Oil headed for a fourth weekly decline, the longest losing streak since August, amid concern that an economic slowdown in China will curb fuel demand in the world’s second-largest crude user.
Futures were little changed after sliding as much as 0.5 percent. China’s biggest lenders may miss loan targets for the first time in at least seven years, according to three bank officials with knowledge of the matter. Oil prices may slip next week as the global economy slows amid rising U.S. supplies, a Bloomberg News survey showed. Iran, OPEC’s second-biggest crude producer, and world powers will meet again in June after they were unable to negotiate a deal on the nation’s nuclear program.
“The market is one of comfortable supplies and an uncertain demand outlook,” Ric Spooner, a chief market analyst at CMC Markets in Sydney, said in a telephone interview today. “The risk is to the downside in terms of price if we see more reason to wind back the Iran premium.”
Crude for July delivery was at $90.82 a barrel, up 16 cents, in electronic trading on the New York Mercantile Exchange at 3:47 p.m. Sydney time. The contract yesterday increased 0.9 percent to $90.66. Prices are down 0.7 percent this week and 8.1 percent this year.
Brent oil for July settlement rose 1 cent to $106.56 a barrel on the London-based ICE Futures Europe exchange.

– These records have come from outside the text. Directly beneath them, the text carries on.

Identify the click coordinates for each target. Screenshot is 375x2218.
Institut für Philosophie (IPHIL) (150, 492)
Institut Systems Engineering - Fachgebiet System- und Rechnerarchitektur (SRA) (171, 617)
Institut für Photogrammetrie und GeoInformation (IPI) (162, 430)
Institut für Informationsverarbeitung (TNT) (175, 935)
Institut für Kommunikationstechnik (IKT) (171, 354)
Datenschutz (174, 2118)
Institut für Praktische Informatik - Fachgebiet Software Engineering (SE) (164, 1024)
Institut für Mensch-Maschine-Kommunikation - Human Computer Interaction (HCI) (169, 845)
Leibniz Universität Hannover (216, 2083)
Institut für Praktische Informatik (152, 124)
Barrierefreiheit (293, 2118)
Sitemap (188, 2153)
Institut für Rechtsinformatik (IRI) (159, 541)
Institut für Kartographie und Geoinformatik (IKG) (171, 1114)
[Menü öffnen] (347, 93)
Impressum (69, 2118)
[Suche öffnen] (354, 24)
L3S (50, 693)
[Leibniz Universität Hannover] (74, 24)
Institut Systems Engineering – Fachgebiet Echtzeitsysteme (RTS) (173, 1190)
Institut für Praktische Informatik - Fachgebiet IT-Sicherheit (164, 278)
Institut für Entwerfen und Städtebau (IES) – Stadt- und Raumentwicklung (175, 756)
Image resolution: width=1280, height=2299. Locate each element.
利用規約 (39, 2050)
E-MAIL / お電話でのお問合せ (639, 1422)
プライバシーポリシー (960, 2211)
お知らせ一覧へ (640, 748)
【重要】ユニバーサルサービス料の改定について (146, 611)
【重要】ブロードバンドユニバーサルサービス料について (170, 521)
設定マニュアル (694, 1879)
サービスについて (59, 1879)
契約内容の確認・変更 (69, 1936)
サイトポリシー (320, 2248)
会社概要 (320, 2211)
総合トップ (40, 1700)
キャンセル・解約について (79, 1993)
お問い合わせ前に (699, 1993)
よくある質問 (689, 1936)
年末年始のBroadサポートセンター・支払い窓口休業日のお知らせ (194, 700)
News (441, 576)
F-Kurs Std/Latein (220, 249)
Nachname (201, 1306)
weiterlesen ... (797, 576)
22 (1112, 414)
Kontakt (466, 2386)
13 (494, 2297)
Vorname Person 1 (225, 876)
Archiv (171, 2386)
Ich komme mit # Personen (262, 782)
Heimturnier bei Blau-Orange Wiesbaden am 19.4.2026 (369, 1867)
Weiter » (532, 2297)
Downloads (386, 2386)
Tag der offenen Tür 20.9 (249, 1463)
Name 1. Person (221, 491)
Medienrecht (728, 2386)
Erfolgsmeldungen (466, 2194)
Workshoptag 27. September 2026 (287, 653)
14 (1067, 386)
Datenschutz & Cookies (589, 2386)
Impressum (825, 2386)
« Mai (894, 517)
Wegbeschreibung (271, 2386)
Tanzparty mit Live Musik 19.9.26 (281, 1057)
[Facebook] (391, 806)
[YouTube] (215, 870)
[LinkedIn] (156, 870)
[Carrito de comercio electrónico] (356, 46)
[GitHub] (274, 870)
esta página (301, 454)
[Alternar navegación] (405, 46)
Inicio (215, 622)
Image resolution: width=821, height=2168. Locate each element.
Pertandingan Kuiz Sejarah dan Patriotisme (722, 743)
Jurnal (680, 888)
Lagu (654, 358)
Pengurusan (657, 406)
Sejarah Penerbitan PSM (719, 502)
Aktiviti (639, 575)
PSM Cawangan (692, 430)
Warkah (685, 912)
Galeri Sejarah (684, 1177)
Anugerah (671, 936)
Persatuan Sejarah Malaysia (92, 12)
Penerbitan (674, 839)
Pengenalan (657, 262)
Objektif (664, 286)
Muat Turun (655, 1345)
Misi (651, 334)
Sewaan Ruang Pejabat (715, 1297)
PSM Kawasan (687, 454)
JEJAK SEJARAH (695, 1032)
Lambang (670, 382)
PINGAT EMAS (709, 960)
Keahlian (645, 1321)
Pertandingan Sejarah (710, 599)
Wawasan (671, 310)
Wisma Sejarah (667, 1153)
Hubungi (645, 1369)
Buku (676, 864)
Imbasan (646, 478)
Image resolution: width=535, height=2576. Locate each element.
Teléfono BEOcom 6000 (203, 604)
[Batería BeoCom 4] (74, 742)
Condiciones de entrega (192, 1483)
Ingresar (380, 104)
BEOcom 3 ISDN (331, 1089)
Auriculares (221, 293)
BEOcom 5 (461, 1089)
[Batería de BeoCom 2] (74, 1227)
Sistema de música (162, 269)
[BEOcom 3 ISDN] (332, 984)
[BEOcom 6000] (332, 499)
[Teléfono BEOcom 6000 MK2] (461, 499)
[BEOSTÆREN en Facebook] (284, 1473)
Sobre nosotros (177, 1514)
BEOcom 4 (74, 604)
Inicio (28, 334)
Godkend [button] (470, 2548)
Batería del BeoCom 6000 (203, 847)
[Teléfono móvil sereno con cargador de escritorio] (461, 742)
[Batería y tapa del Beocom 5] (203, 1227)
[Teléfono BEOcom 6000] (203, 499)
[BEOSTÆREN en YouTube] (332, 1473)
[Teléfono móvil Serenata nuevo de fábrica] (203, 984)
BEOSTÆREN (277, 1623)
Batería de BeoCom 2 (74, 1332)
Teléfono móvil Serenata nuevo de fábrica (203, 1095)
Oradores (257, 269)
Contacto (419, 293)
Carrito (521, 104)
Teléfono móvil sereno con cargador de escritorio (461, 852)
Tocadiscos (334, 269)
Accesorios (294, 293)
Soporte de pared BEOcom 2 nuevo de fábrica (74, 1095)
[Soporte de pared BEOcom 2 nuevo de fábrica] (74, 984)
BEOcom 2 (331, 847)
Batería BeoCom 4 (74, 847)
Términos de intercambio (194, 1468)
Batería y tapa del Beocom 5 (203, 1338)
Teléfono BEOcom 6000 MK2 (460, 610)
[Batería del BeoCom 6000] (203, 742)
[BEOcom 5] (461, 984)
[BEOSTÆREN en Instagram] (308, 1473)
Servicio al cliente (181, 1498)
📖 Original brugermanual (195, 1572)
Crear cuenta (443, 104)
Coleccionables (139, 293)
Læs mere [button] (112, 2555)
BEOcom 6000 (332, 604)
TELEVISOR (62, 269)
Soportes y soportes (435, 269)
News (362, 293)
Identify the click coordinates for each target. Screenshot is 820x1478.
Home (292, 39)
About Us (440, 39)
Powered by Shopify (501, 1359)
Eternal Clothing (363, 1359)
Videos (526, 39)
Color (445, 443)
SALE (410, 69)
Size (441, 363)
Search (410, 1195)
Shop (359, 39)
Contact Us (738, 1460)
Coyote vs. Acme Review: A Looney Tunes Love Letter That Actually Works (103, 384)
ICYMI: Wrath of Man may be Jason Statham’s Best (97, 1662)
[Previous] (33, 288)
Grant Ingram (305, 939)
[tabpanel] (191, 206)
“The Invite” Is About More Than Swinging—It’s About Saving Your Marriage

The European benchmark contract’s premium to West Texas Intermediate was at $15.74, from $15.89 yesterday.
Oil may extend its decline in New York as an indicator of long-term technical momentum has turned negative, according to data compiled by Bloomberg. On the weekly chart, the moving average convergence-divergence line is below zero for the first time since November. Crude has technical support at $89.93 a barrel, the 50 percent Fibonacci retracement of the slide to $32.40 in December 2008 from an intraday record high of $147.27 in July that year.
Twenty of 37 analysts, or 54 percent, forecast oil will drop through June 1, the Bloomberg survey showed. Ten respondents, or 27 percent, predicted an increase and seven estimated prices will be little changed.
The drying up of loan demand attests to the severity of China’s slowdown. The economy may grow in 2012 at its slowest pace in 13 years, a Bloomberg News survey showed last week. Stockpiles of crude in the U.S., the world’s biggest oil consumer, climbed 883,000 barrels to 382.5 million barrels, the highest level since August 1990, according to a May 23 Energy Department report.
Chinese, French, German, Russian, British and U.S. negotiators will meet their Iranian counterparts for a third time this year on June 18 to June 19 in Moscow, according to Catherine Ashton, the European Union’s foreign policy chief. Iran went into two days of negotiations in Baghdad that ended yesterday seeking relief from financial, trade, insurance and energy-related sanctions imposed by the West to curb the country’s nuclear program.
The Persian Gulf nation has threatened to shut the Strait of Hormuz, a transit route for a fifth of the world’s crude, in response to an embargo. It produced an average of 3.3 million barrels a day of oil in April, according to estimates compiled by Bloomberg. Saudi Arabia, the biggest producer in the Organization of Petroleum Exporting Countries, pumped 9.8 million a day.
The New York Mercantile Exchange cut the margin requirement on its crude and gasoline futures effective at the close of business May 29, according to CME Group Inc., the exchange’s parent company. Initial margins for speculators for Nymex light sweet crude will fall 9.8 percent to $6,210 per contract, according to the notice. Margins for gasoline will decrease 8.3 percent to $7,425.